Your task:
From the listing below, retype exactly the line holding "Nieuws (427, 766)", the line holding "Privacy Policy (59, 2050)", and the lines between them; skip everything else.

Excerpted records:
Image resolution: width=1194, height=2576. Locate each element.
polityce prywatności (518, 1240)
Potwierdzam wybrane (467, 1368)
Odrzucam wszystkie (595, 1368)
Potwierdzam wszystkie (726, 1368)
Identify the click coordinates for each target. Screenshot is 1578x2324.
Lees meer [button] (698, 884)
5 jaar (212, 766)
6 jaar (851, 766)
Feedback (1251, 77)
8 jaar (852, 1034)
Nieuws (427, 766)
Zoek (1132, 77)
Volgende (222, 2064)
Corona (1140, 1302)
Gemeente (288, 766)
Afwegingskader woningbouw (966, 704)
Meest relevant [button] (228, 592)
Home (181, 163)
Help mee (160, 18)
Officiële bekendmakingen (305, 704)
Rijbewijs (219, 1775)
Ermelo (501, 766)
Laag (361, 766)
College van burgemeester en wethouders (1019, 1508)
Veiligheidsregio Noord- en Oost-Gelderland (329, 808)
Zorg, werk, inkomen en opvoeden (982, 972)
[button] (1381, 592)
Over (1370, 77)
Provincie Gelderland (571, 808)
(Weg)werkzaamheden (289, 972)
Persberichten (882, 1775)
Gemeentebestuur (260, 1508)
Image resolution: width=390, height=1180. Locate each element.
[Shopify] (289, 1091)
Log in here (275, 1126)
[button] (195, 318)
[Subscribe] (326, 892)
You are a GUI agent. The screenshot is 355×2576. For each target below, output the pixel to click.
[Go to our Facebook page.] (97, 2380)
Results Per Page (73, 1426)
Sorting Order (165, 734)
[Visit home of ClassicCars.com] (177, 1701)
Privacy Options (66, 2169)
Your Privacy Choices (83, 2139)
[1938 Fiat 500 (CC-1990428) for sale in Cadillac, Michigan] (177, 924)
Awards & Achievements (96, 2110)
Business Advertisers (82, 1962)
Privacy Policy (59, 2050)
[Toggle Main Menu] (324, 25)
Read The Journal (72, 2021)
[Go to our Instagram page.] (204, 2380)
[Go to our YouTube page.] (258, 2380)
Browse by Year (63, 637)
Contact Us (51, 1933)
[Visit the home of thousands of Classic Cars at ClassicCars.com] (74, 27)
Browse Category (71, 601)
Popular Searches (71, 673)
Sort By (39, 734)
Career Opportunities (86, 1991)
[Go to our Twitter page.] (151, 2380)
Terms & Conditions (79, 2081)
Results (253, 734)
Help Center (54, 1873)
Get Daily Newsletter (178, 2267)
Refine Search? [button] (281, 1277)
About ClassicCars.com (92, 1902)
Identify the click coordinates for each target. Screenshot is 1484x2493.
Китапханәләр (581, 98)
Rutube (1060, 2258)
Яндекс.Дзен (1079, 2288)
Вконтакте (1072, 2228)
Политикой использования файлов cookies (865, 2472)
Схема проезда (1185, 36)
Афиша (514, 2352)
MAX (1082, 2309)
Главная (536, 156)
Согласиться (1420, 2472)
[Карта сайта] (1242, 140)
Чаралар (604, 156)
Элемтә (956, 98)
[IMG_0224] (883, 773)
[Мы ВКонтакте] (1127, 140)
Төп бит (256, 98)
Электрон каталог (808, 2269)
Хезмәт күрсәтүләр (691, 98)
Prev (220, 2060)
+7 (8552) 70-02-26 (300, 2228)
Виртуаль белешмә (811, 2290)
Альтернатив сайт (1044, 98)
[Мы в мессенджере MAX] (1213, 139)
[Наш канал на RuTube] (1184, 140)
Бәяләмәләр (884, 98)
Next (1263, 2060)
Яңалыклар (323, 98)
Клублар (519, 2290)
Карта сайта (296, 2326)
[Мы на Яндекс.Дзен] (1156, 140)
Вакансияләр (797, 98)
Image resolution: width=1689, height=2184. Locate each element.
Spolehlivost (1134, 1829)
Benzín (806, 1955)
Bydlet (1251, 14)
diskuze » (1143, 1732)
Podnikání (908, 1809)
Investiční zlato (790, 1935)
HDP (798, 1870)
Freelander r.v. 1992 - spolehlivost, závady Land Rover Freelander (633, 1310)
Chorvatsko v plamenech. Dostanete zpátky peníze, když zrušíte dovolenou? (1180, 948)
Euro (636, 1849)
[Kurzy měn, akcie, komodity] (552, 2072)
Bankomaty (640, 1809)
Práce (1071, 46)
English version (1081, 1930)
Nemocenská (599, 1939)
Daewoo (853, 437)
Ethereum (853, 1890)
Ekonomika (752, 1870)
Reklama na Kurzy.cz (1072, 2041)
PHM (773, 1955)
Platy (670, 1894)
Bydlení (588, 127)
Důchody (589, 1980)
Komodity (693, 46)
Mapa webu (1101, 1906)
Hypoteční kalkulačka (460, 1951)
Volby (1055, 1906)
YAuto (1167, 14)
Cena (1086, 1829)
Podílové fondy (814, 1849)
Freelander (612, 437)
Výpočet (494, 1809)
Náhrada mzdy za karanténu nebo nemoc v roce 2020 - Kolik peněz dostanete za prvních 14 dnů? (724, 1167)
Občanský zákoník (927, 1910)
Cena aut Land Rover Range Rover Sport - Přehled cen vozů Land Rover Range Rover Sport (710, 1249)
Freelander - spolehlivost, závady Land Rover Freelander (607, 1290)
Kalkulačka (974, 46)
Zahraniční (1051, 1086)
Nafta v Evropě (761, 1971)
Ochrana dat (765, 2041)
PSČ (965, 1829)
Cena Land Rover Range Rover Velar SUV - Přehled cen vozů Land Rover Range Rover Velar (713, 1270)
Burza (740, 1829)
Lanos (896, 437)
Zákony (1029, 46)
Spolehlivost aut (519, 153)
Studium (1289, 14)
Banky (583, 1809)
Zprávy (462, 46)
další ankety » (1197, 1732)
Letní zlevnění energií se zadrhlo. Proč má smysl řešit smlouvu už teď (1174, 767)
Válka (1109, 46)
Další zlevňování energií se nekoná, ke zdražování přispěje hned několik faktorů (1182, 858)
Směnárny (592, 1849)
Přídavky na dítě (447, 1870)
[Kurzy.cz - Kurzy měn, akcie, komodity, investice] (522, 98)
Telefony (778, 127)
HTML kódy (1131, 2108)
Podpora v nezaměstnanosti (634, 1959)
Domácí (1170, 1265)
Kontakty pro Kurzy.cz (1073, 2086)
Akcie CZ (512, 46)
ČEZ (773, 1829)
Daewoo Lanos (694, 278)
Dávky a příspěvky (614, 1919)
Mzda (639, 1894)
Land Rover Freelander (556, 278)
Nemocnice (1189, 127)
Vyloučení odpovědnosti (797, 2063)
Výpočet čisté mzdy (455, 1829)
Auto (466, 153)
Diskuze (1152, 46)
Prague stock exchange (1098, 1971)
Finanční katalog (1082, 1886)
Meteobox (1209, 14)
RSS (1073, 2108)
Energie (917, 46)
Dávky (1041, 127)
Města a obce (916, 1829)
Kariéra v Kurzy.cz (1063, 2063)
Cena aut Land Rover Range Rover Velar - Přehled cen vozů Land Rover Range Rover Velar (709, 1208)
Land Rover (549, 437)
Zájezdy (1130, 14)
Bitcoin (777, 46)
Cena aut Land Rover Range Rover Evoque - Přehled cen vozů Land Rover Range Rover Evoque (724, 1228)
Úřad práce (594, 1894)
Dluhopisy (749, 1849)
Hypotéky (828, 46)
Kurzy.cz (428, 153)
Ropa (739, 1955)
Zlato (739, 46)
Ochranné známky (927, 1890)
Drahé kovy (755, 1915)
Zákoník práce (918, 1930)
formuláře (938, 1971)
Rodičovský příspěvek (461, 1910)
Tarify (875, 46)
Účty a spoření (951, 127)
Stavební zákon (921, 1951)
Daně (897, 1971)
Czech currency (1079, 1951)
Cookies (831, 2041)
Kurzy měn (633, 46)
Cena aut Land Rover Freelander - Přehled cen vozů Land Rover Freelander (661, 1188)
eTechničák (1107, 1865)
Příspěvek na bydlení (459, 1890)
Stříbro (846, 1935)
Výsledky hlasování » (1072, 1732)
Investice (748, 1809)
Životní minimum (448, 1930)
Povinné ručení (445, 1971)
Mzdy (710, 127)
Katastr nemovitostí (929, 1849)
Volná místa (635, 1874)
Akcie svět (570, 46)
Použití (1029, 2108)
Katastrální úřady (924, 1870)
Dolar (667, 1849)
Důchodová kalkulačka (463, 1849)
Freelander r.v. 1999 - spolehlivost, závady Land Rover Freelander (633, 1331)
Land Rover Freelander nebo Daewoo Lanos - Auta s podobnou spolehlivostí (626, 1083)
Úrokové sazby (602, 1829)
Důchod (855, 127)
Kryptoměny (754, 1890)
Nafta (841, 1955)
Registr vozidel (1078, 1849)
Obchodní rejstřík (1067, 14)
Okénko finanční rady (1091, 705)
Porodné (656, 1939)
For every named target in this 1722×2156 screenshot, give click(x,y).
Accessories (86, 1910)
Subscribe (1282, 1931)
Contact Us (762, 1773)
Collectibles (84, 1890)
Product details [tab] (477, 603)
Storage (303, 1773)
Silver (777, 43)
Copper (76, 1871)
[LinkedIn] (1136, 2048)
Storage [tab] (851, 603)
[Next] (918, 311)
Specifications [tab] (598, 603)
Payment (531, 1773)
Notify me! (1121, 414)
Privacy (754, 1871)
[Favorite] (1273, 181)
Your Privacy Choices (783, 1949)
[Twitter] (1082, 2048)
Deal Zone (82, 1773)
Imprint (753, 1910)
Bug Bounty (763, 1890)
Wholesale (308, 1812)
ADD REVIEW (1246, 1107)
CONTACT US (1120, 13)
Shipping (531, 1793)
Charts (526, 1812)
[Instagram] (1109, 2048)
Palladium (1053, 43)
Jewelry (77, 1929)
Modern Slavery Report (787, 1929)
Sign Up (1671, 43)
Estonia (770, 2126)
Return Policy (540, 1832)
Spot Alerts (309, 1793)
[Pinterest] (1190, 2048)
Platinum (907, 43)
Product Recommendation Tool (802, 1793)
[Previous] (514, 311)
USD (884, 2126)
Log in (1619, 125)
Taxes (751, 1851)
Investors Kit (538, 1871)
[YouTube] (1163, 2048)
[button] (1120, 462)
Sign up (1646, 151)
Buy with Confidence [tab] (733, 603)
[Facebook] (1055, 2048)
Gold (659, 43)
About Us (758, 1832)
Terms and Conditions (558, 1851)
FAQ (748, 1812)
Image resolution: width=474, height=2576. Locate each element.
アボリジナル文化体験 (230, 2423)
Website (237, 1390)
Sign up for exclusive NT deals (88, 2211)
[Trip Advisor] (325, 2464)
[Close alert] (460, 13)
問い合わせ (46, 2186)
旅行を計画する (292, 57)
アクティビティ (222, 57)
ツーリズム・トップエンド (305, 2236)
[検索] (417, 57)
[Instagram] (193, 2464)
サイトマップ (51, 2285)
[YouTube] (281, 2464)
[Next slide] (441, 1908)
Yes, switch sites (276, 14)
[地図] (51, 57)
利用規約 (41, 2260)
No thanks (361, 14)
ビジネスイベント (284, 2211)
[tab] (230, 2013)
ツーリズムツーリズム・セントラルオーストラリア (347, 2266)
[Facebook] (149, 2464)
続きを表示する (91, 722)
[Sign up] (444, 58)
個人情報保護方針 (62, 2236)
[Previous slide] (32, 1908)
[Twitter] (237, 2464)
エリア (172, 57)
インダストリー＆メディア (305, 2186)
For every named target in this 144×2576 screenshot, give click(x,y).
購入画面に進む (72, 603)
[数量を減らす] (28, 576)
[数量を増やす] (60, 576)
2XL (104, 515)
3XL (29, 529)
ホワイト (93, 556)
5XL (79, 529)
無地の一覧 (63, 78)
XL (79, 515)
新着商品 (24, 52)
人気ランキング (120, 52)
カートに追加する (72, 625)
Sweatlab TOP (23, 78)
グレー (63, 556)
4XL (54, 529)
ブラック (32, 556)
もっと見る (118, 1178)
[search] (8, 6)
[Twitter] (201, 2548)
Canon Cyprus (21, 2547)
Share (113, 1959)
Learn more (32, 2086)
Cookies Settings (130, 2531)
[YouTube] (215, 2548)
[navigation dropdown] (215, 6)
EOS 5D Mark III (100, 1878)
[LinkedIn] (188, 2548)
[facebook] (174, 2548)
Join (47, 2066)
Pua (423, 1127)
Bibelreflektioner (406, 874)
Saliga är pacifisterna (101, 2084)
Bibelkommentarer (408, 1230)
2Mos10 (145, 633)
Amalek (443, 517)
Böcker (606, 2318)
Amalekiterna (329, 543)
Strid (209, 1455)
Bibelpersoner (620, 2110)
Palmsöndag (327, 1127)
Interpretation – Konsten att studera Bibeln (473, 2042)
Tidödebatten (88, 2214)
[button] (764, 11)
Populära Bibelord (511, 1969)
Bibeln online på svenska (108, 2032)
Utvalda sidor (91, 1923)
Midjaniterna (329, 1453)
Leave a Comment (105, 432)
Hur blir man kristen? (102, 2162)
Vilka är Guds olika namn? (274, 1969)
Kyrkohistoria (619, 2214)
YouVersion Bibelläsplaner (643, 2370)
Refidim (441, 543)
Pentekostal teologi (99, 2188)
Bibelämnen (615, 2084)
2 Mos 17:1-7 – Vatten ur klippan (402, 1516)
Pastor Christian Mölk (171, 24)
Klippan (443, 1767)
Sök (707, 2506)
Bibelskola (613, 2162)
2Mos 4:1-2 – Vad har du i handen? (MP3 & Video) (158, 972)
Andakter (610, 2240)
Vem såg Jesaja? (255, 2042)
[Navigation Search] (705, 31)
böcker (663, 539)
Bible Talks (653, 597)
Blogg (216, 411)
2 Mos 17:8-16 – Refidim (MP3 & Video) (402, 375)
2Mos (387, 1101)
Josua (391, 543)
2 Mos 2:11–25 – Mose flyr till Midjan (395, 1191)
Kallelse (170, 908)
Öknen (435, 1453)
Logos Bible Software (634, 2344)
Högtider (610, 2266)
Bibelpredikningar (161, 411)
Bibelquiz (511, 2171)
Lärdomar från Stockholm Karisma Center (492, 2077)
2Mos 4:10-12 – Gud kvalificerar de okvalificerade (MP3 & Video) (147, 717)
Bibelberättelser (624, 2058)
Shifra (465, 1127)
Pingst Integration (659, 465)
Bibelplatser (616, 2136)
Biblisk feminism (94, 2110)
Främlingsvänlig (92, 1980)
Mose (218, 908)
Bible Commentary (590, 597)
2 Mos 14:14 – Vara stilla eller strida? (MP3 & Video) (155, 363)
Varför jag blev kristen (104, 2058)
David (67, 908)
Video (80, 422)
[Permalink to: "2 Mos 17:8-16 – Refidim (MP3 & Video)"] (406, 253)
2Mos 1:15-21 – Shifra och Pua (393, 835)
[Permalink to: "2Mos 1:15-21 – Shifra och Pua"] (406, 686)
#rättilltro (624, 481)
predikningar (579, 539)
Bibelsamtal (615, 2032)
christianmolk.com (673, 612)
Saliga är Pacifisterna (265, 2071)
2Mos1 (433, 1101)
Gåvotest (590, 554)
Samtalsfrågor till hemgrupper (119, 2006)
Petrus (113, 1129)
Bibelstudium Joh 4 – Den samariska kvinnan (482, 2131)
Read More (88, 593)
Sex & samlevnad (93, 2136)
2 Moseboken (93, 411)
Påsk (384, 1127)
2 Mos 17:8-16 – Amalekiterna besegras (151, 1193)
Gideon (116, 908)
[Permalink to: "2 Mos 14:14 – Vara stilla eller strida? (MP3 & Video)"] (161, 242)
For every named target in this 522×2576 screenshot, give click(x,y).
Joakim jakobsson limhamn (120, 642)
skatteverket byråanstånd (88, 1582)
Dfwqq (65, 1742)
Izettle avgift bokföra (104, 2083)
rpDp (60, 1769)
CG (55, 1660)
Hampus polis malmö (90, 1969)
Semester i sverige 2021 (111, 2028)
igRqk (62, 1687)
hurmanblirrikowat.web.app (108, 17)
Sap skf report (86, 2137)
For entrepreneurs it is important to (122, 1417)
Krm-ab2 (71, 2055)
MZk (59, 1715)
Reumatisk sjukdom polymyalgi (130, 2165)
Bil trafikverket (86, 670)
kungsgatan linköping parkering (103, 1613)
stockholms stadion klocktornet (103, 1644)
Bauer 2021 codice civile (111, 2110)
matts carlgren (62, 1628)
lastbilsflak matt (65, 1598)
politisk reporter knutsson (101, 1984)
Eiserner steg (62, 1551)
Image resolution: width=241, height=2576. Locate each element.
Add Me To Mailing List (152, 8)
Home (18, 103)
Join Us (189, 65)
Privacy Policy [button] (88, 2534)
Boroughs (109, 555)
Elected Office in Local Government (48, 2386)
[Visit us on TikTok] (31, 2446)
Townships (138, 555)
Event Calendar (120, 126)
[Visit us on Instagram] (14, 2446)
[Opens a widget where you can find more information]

Answer to this problem:
Nieuws (427, 766)
Zoek (1132, 77)
Volgende (222, 2064)
Corona (1140, 1302)
Gemeente (288, 766)
Afwegingskader woningbouw (966, 704)
Meest relevant [button] (228, 592)
Home (181, 163)
Help mee (160, 18)
Officiële bekendmakingen (305, 704)
Rijbewijs (219, 1775)
Ermelo (501, 766)
Laag (361, 766)
College van burgemeester en wethouders (1019, 1508)
Veiligheidsregio Noord- en Oost-Gelderland (329, 808)
Zorg, werk, inkomen en opvoeden (982, 972)
[button] (1381, 592)
Over (1370, 77)
Provincie Gelderland (571, 808)
(Weg)werkzaamheden (289, 972)
Persberichten (882, 1775)
Gemeentebestuur (260, 1508)
Image resolution: width=390, height=1180. Locate each element.
[Shopify] (289, 1091)
Log in here (275, 1126)
[button] (195, 318)
[Subscribe] (326, 892)
You are a GUI agent. The screenshot is 355×2576. For each target below, output the pixel to click.
[Go to our Facebook page.] (97, 2380)
Results Per Page (73, 1426)
Sorting Order (165, 734)
[Visit home of ClassicCars.com] (177, 1701)
Privacy Options (66, 2169)
Your Privacy Choices (83, 2139)
[1938 Fiat 500 (CC-1990428) for sale in Cadillac, Michigan] (177, 924)
Awards & Achievements (96, 2110)
Business Advertisers (82, 1962)
Privacy Policy (59, 2050)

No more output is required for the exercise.